● **Requirement**:
Once the line with "State of Reports (34, 2401)" is found in the entries below, repeat that line and every one after it exactly, ending at the last.

<<<<

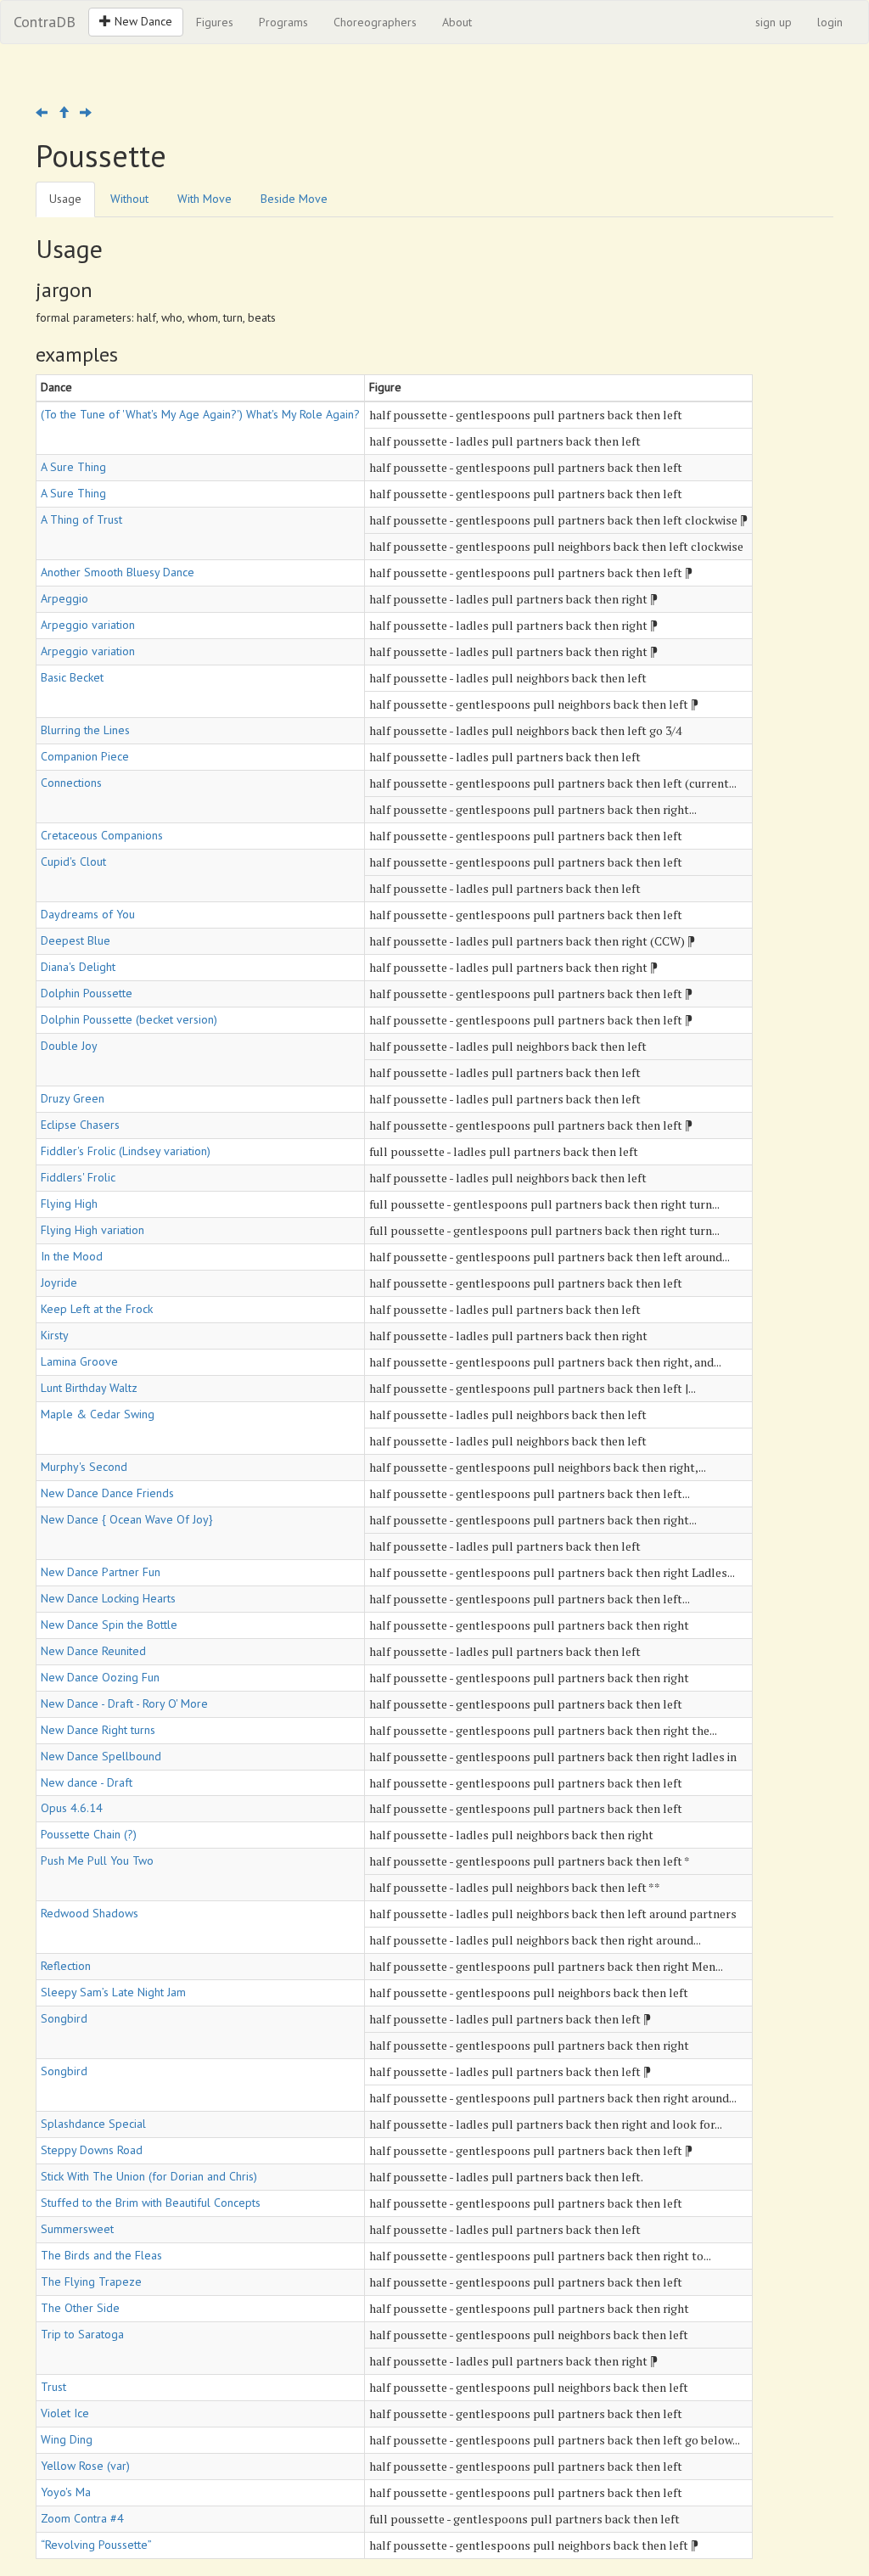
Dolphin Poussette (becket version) (129, 1019)
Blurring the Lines (85, 730)
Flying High (69, 1203)
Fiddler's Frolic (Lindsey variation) (125, 1151)
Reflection (66, 1965)
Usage (65, 198)
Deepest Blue (75, 940)
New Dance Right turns (98, 1729)
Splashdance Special (93, 2123)
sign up (773, 22)
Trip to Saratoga (82, 2334)
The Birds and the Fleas (101, 2255)
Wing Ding (67, 2439)
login (830, 22)
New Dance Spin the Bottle (109, 1624)
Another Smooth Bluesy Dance (117, 572)
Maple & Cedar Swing (97, 1414)
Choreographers (375, 22)
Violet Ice (65, 2413)
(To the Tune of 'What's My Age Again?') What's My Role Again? (200, 414)
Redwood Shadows (89, 1913)
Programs (283, 22)
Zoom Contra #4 (82, 2518)
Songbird (64, 2018)
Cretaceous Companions (102, 835)
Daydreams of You (88, 914)
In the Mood (72, 1256)
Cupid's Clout (73, 861)
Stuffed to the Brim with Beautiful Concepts (151, 2202)
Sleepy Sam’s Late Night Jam (113, 1992)
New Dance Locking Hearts (108, 1598)
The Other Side (80, 2307)
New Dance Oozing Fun (100, 1677)
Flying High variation (92, 1229)
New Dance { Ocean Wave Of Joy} (127, 1519)
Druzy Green (72, 1098)
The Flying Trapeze (91, 2281)
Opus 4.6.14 (72, 1808)
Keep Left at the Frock (97, 1308)
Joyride (59, 1282)
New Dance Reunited (93, 1650)
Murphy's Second (84, 1466)
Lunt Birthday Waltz (89, 1387)
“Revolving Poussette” (96, 2544)
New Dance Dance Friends (107, 1493)
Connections (71, 782)
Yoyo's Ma (66, 2492)
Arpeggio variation (88, 624)
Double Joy (69, 1045)
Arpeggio (64, 598)
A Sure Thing (73, 466)
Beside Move (294, 198)
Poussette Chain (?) (89, 1834)
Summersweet (77, 2228)
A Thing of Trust (81, 519)
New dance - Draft (86, 1782)
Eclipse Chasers (80, 1124)
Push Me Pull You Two (97, 1860)
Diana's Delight (78, 966)
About (457, 22)
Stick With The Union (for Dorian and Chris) (149, 2176)
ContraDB (45, 21)
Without (129, 198)
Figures (214, 22)
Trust (53, 2386)
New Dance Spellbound (101, 1756)
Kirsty (55, 1335)
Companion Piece (85, 756)
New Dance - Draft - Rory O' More (124, 1703)
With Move (204, 198)
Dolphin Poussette (86, 993)
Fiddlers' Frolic (78, 1177)
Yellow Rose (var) (85, 2465)
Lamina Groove (79, 1361)
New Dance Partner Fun (100, 1572)
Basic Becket (72, 677)
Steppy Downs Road (92, 2150)
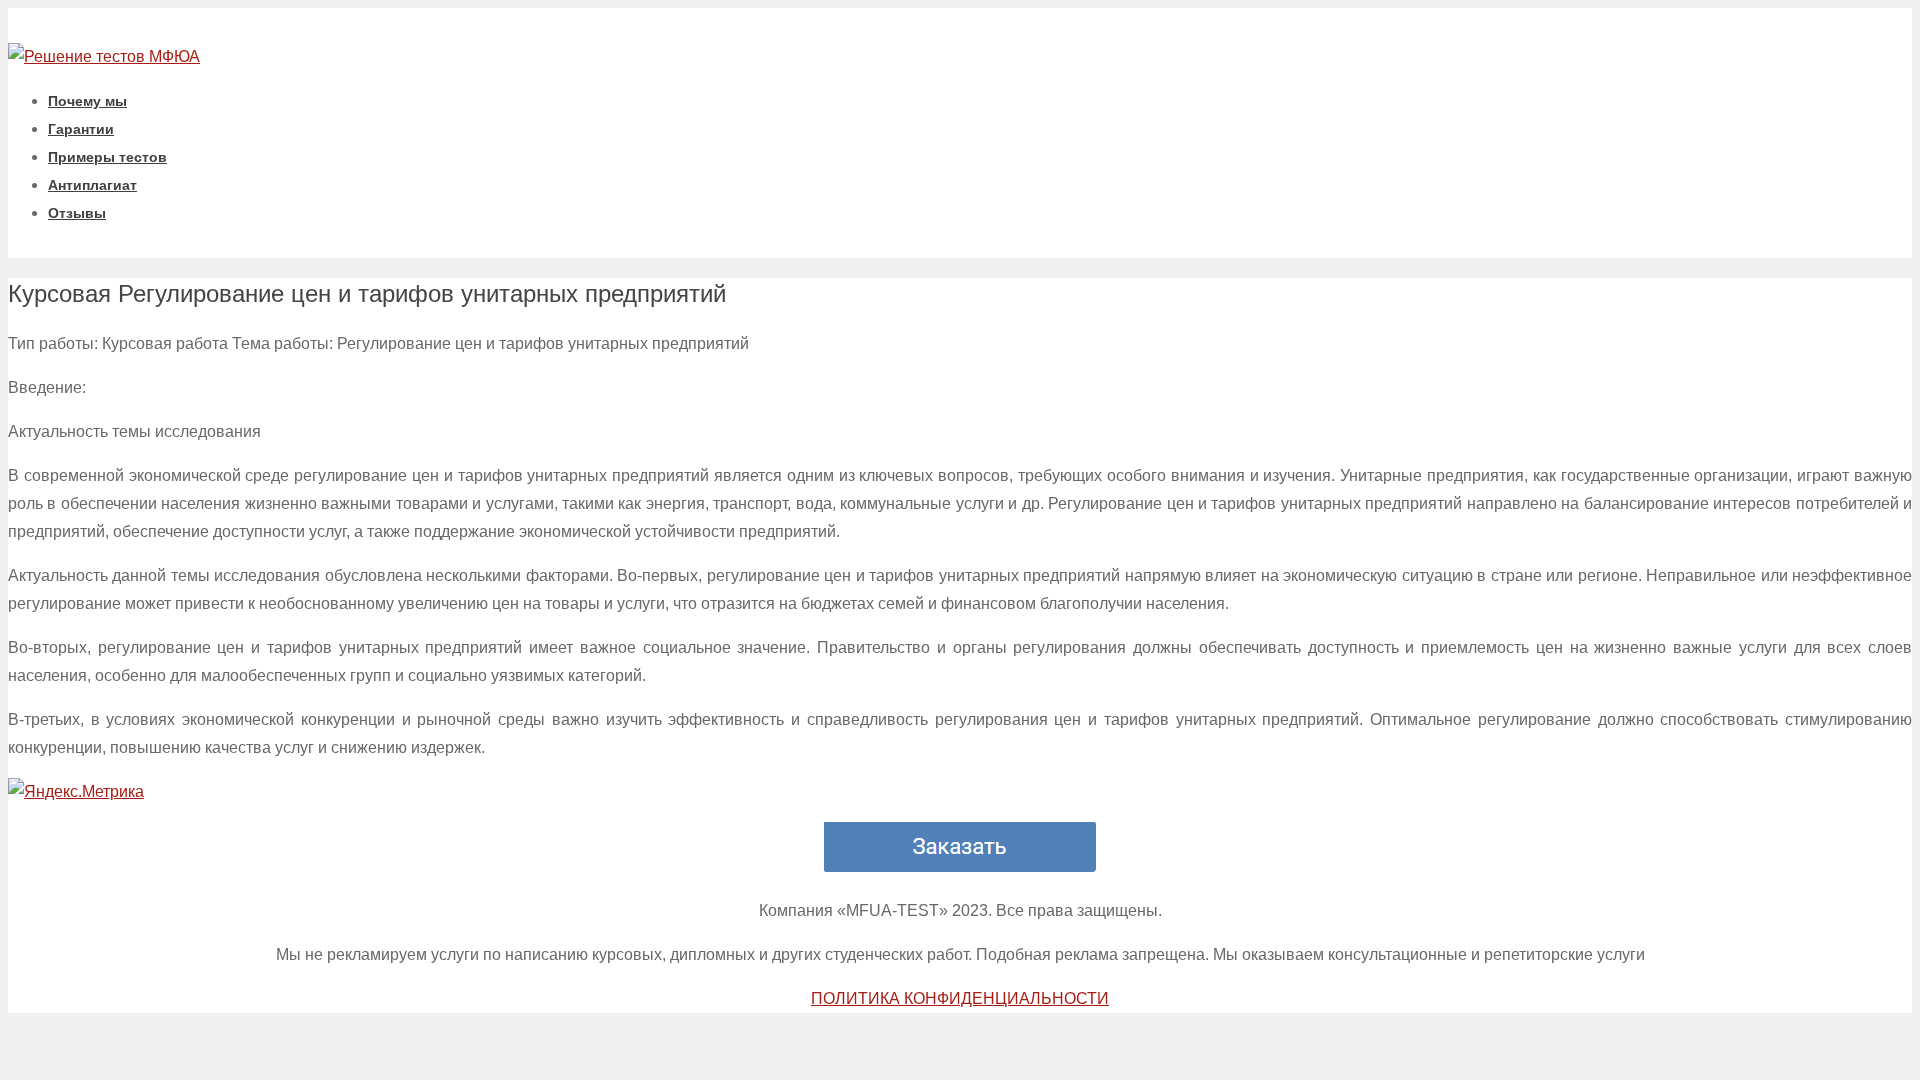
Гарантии (81, 129)
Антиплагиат (92, 185)
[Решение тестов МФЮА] (104, 56)
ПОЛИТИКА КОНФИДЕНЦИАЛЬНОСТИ (960, 998)
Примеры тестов (107, 157)
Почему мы (87, 101)
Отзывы (77, 213)
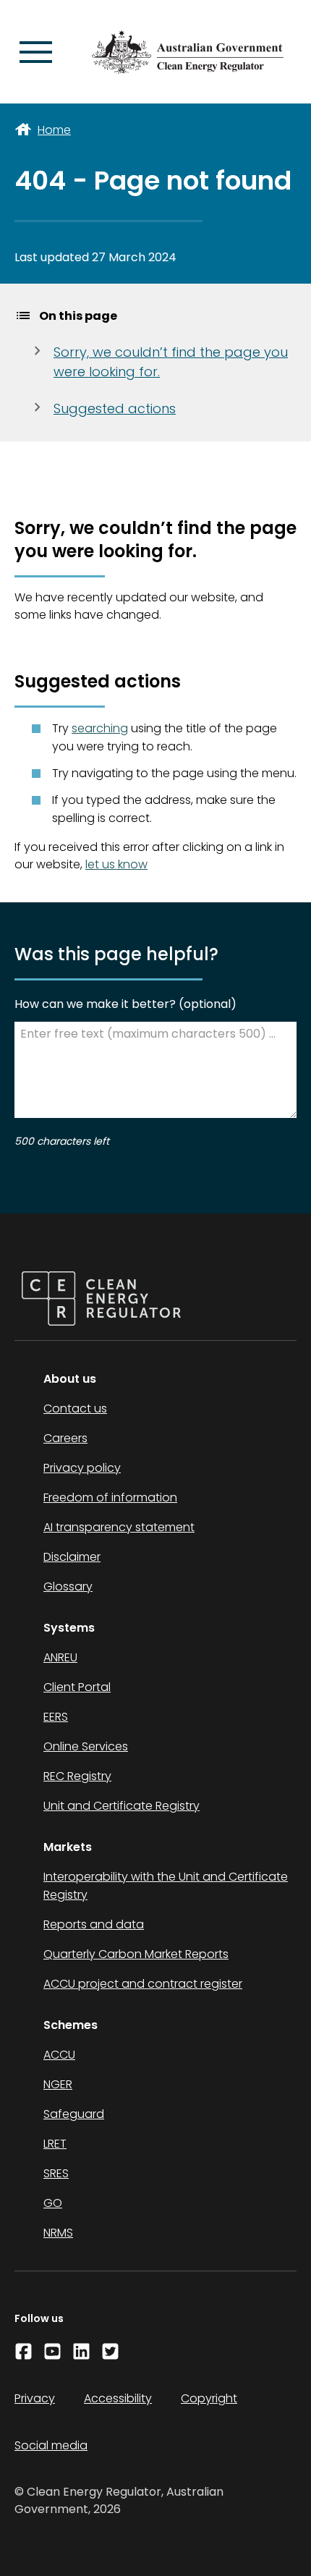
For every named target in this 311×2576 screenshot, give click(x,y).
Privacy (34, 2398)
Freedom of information (110, 1497)
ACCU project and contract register (142, 1983)
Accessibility (118, 2398)
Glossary (68, 1586)
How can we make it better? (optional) (125, 1004)
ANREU (60, 1657)
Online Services (85, 1746)
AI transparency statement (119, 1527)
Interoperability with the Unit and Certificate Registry (165, 1885)
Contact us (75, 1408)
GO (52, 2203)
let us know (116, 864)
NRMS (58, 2232)
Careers (65, 1438)
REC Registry (77, 1776)
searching (100, 728)
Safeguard (73, 2114)
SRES (56, 2173)
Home (54, 130)
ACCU (59, 2054)
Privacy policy (82, 1467)
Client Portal (77, 1687)
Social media (51, 2445)
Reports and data (93, 1924)
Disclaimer (72, 1556)
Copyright (209, 2398)
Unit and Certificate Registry (121, 1805)
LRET (55, 2143)
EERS (55, 1716)
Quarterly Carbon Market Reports (136, 1954)
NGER (57, 2084)
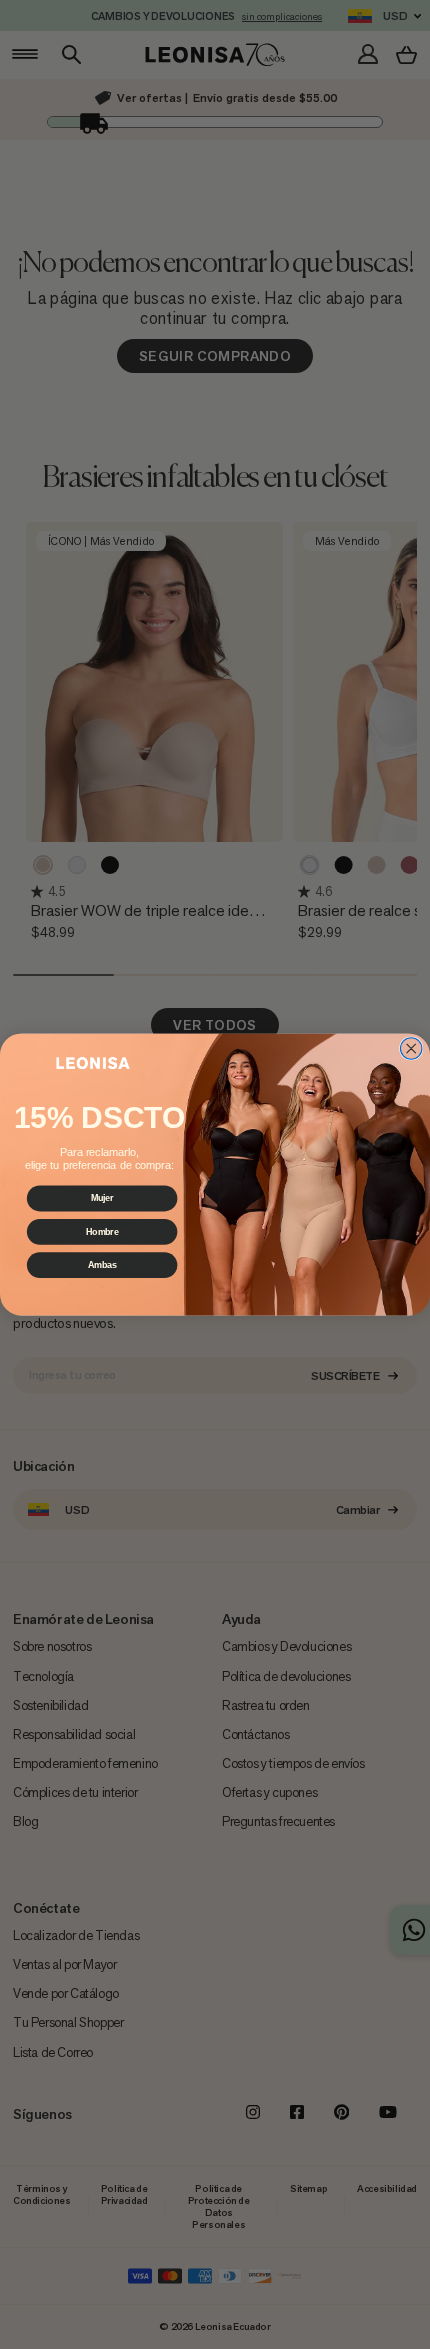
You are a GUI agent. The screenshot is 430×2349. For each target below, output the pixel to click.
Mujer (102, 1198)
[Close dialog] (411, 1049)
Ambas (102, 1264)
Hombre (102, 1231)
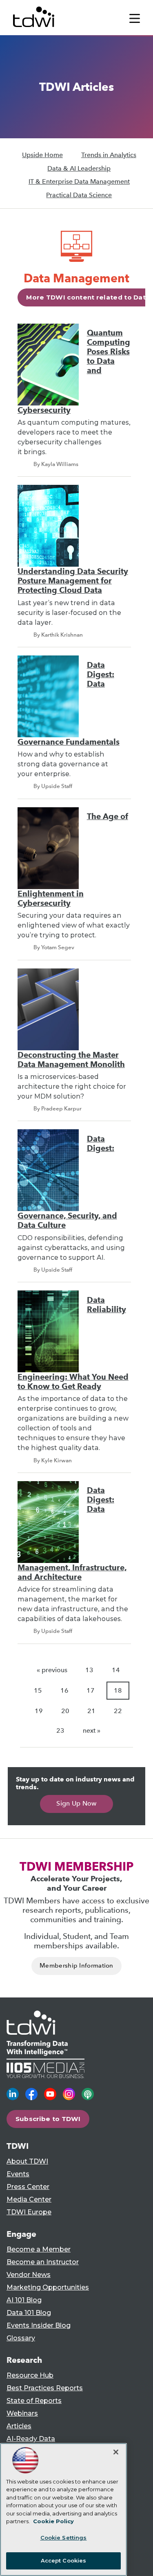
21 (91, 1711)
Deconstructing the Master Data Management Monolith (71, 1059)
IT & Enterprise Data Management (79, 181)
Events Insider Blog (39, 2325)
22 (118, 1711)
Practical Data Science (79, 195)
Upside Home (42, 155)
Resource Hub (30, 2375)
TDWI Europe (29, 2212)
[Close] (116, 2452)
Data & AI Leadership (79, 168)
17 (90, 1690)
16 (64, 1690)
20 (65, 1711)
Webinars (22, 2413)
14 (116, 1670)
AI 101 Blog (24, 2300)
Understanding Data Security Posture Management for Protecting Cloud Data (73, 581)
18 (118, 1690)
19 (39, 1711)
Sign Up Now (76, 1803)
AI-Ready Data (31, 2439)
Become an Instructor (43, 2262)
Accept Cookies (63, 2560)
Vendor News (29, 2275)
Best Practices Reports (45, 2388)
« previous (52, 1670)
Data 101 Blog (29, 2313)
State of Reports (34, 2401)
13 (89, 1670)
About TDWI (27, 2161)
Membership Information (76, 1965)
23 (60, 1730)
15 (38, 1690)
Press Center (28, 2187)
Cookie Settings (63, 2537)
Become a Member (39, 2249)
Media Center (29, 2199)
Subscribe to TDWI (48, 2119)
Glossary (21, 2338)
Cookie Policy (53, 2521)
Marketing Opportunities (48, 2287)
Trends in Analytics (108, 155)
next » (91, 1730)
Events (18, 2174)
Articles (19, 2426)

>>>>

● **Result of this exercise**:
State of Reports (34, 2401)
13 (89, 1670)
About TDWI (27, 2161)
Membership Information (76, 1965)
23 (60, 1730)
15 (38, 1690)
Press Center (28, 2187)
Cookie Settings (63, 2537)
Become a Member (39, 2249)
Media Center (29, 2199)
Subscribe to TDWI (48, 2119)
Glossary (21, 2338)
Cookie Policy (53, 2521)
Marketing Opportunities (48, 2287)
Trends in Analytics (108, 155)
next » (91, 1730)
Events (18, 2174)
Articles (19, 2426)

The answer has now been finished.